Embedding - text length vs accuracy?

This a super interesting question. My own personal experience with it is:

  • You do not need to be very concerned about the “noise addition” that might be added when you embed longer texts. Even if you’re asking a very specific question that is only answered in a tiny portion of the embedded text, the semantic search mechanism should still be able to assign a huge similarity to the pair (question, text).

  • However, there is still a trade-off between long-short texts. As @ruby_coder was pointing out, I’d try to avoid very short chunks because you definitely lose accuracy and context. However, very long chunks also have some issues. If you’re retrieving them to be injected in a completion/chat prompt that needs to answer the question using these texts, I feel that injecting very long and unrelated texts (except from a tiny portion of them) can make the answering module hallucinate further. It gets confused by the huge amount of information that you provide that has nothing to do with the question. Also: if you want to inject several texts into the prompt (because your answer might lie in several of them), you won’t be able to do so with very long chunks.

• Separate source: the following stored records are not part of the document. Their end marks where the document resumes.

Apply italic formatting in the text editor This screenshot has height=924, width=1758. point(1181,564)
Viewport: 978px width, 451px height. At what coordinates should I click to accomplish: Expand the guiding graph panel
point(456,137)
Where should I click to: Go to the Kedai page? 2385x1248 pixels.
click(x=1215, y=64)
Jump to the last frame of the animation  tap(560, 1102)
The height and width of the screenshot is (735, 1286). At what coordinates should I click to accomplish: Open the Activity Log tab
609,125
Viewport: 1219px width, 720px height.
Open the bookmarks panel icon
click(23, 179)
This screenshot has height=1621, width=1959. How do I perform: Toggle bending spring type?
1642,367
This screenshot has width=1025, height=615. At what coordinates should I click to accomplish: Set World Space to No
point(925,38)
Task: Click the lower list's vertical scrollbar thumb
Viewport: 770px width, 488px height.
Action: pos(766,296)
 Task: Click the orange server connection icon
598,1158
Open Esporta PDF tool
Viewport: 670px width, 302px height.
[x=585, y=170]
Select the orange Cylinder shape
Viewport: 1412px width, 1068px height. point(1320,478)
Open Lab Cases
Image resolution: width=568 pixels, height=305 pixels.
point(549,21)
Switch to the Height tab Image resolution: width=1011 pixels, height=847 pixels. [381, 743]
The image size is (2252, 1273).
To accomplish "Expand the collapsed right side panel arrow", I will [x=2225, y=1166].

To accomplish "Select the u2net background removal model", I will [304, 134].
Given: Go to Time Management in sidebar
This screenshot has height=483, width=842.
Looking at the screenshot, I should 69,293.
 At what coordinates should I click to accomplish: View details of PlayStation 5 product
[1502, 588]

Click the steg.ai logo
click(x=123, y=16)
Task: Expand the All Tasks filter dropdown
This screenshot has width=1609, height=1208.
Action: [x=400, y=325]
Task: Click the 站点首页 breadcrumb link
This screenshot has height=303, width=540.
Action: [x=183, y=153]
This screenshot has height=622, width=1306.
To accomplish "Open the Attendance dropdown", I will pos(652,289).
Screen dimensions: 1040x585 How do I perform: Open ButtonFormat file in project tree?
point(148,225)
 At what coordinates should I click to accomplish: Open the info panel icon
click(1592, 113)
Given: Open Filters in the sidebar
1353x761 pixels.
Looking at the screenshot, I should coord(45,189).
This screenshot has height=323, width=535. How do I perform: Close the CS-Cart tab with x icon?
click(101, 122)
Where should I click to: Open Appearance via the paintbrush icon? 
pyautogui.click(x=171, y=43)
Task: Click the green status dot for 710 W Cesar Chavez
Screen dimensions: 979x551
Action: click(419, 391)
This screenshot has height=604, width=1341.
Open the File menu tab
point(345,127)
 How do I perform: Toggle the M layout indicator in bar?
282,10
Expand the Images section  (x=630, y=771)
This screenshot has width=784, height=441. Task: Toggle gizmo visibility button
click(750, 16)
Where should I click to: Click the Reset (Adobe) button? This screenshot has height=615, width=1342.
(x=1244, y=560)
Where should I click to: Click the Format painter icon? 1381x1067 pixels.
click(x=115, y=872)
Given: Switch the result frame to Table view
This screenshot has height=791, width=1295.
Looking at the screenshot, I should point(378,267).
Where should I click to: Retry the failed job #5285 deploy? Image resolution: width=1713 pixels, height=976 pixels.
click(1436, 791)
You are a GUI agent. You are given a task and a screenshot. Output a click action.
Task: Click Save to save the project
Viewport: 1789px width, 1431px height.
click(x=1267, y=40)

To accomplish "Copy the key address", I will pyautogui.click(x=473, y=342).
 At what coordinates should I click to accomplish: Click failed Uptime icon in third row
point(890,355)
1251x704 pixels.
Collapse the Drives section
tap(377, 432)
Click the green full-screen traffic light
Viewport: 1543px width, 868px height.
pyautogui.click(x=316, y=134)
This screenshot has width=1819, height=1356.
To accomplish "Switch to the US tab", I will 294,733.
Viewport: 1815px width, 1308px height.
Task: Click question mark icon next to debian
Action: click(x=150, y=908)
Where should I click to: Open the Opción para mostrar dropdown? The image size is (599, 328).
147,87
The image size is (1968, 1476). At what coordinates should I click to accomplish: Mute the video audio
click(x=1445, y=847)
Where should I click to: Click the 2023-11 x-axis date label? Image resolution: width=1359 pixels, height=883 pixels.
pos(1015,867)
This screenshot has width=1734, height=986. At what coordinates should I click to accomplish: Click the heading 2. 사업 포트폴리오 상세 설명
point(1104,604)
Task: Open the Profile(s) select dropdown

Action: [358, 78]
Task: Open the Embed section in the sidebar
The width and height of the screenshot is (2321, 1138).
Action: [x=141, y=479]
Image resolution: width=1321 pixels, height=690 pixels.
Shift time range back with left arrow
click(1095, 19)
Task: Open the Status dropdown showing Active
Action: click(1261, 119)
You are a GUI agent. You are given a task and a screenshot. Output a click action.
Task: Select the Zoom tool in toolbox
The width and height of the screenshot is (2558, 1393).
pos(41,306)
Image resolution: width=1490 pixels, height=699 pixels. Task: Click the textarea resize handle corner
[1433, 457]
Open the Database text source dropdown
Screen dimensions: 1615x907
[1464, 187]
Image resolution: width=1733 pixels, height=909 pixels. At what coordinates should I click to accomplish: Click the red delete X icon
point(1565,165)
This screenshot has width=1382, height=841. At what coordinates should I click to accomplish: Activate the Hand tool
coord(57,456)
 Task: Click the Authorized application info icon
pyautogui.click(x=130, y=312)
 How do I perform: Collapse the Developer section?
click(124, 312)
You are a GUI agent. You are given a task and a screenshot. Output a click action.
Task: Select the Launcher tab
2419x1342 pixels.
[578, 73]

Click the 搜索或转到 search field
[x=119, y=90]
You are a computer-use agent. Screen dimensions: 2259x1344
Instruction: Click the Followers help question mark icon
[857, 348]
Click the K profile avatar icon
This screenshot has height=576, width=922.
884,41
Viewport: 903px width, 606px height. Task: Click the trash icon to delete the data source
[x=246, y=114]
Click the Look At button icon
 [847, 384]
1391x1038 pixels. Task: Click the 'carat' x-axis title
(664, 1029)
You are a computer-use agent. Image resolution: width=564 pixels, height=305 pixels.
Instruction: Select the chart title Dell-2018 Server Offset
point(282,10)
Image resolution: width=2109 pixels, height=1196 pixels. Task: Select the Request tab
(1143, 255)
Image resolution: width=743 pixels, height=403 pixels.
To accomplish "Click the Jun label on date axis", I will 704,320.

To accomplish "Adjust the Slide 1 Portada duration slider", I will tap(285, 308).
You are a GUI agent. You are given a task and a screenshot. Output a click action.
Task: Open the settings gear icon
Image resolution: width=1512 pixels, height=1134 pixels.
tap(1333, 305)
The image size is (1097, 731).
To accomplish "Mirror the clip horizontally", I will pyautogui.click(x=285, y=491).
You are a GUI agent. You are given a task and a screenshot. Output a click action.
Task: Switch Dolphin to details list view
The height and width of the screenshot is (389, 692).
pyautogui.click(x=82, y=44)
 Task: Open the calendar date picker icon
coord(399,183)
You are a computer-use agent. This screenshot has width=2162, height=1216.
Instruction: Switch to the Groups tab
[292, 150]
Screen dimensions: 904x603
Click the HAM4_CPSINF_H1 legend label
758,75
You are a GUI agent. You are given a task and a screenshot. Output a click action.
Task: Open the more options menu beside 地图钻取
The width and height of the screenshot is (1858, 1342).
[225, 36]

  • So, the solution that works for me goes as follows:

    • I do a two-steps semantic search for every question. I embed my chunks twice: with long texts (around 4k characters) and short ones (around 1k characters). When a new question comes, I firstly conduct the semantic search in the “long chunks” space. This gives me the long chunks where I should focus on.

    • Then, I have a classifier that determines if the question is a “general” or a “specific” question. Developing this classifier is the tricky part. But once it works, it basically determines if your question needs from generic (long context) info (such as “summarize this text for me”, or “what are the main takeaways from this text?”) or specific (short context) info (“what is the email of this customer?”)

    • If it’s a general question, I just try to answer it with the most relevant docs that I retrieved from the “long chunks” texts. If it’s a specific one, I conduct a second semantic search over the “short chunks” that belong to the “long chunks” that I have already pre-selected, using the “short chunks” embedding space. And I use these guys instead to try to come up with a solution.

It works reasonably well. I still feel that there are further innovations that might help on this regard. Hope that helps!! :slight_smile: